Chapter 7, Data Quality Management, covers how to use AWS Glue Deequ and AWS DataBrew to automate data quality checks and maintain high standards across your datasets. You will learn how to define and enforce data quality rules and monitor data quality metrics. This chapter also provides practical examples and recipes for integrating these tools into your data workflows, ensuring that your data is accurate, complete, and reliable for analysis.
Chapter 8, DevOps – Defining IaC and Building CI/CD Pipelines, explores multiple ways to automate AWS services and CI/CD deployment pipelines, the pros and cons of each tool, and examples of common data product deployments to illustrate DevOps best practices.
Chapter 9, Monitoring Data Lake Cloud Infrastructure, provides a comprehensive guide to the day-to-day operations of a cloud-based data platform. It covers key topics such as monitoring, logging, and alerting using AWS services such as CloudWatch, CloudTrail, and X-Ray. You will learn how to set up dashboards to monitor the health and performance of your data platform, troubleshoot issues, and ensure high availability and reliability. This chapter also discusses best practices for cost management and scaling operations to meet changing demands, making it an essential resource for anyone responsible for the ongoing maintenance and optimization of a data platform.
Chapter 10, Building a Serving Layer with AWS Analytics Services, guides you through the process of building an efficient serving layer using AWS Redshift, Athena, and QuickSight. The serving layer is where your data becomes accessible to end-users for analysis and reporting. In this chapter, you will learn how to load data from your data lake into Redshift, query it using Redshift Spectrum and Athena, and visualize it using QuickSight. This chapter also covers best practices for managing different QuickSight environments and migrating assets between them. By the end of this chapter, you will have the knowledge to create a powerful and user-friendly analytics layer that meets the needs of your organization.

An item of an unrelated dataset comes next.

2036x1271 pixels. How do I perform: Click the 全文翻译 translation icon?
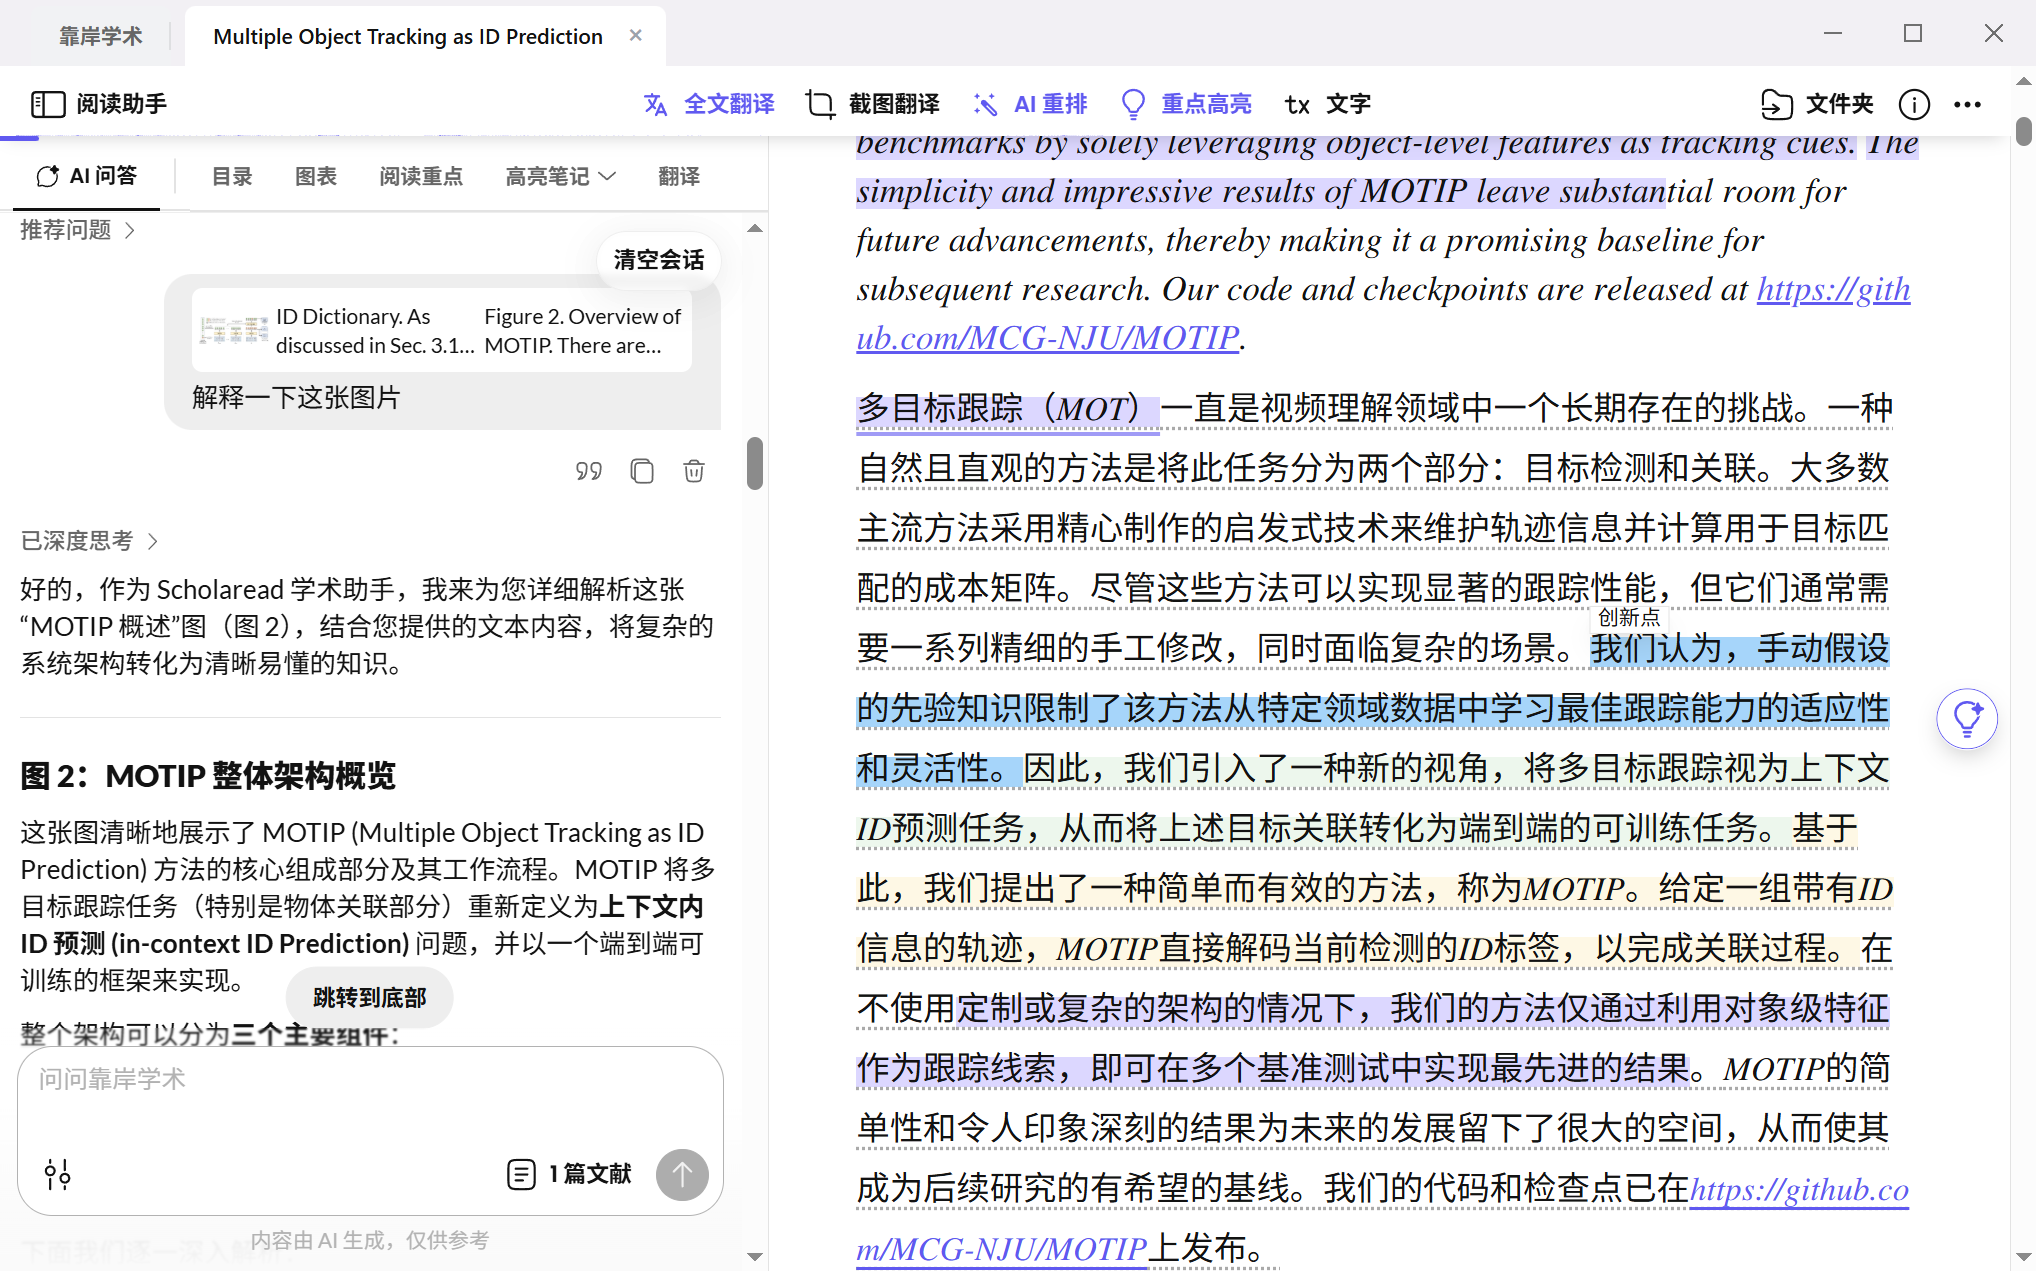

Chapter 11, Migrating to AWS – Steps, Strategies, and Best Practices for Modernizing Your Analytics and Big Data Workloads, presents a theoretical framework for migrating data and workloads to AWS. It explores key concepts, strategies, and best practices for planning and executing a successful migration. You’ll learn about various migration approaches—rehosting, replatforming, and refactoring—and how to choose the best option for your organization’s needs. The chapter also addresses critical challenges and considerations, such as data security, compliance, and minimizing downtime, preparing you to navigate the complexities of cloud migration with confidence.
Chapter 12, Harnessing the Power of AWS for Seamless Data Warehouse Migration, explores the key strategies for efficiently migrating data warehouses to AWS. You’ll learn how to generate a migration assessment report using the AWS Schema Conversion Tool (SCT), extract and transfer data with AWS Database Migration Service (DMS), and handle large-scale migrations with the AWS Snow Family. You’ll also learn how to streamline your data migration, ensuring minimal disruption and maximum efficiency while transitioning to the cloud.
Chapter 13, Strategizing Hadoop Migrations – Cost, Data, and Workflow Modernization with AWS, guides you through essential recipes for migrating your on-premises Hadoop ecosystem to AWS, covering a range of critical tasks. You’ll learn about cost analysis using the AWS Total Cost of Ownership (TCO) calculators and the Hadoop Migration Assessment tool. You’ll also learn how to choose the right storage solution, migrate HDFS data using AWS DataSync, and transition key components such as the Hive Metastore and Apache Oozie workflows to AWS EMR. We also cover setting up a secure network connection to your EMR cluster, seamless HBase migration to AWS, and transitioning HBase to DynamoDB.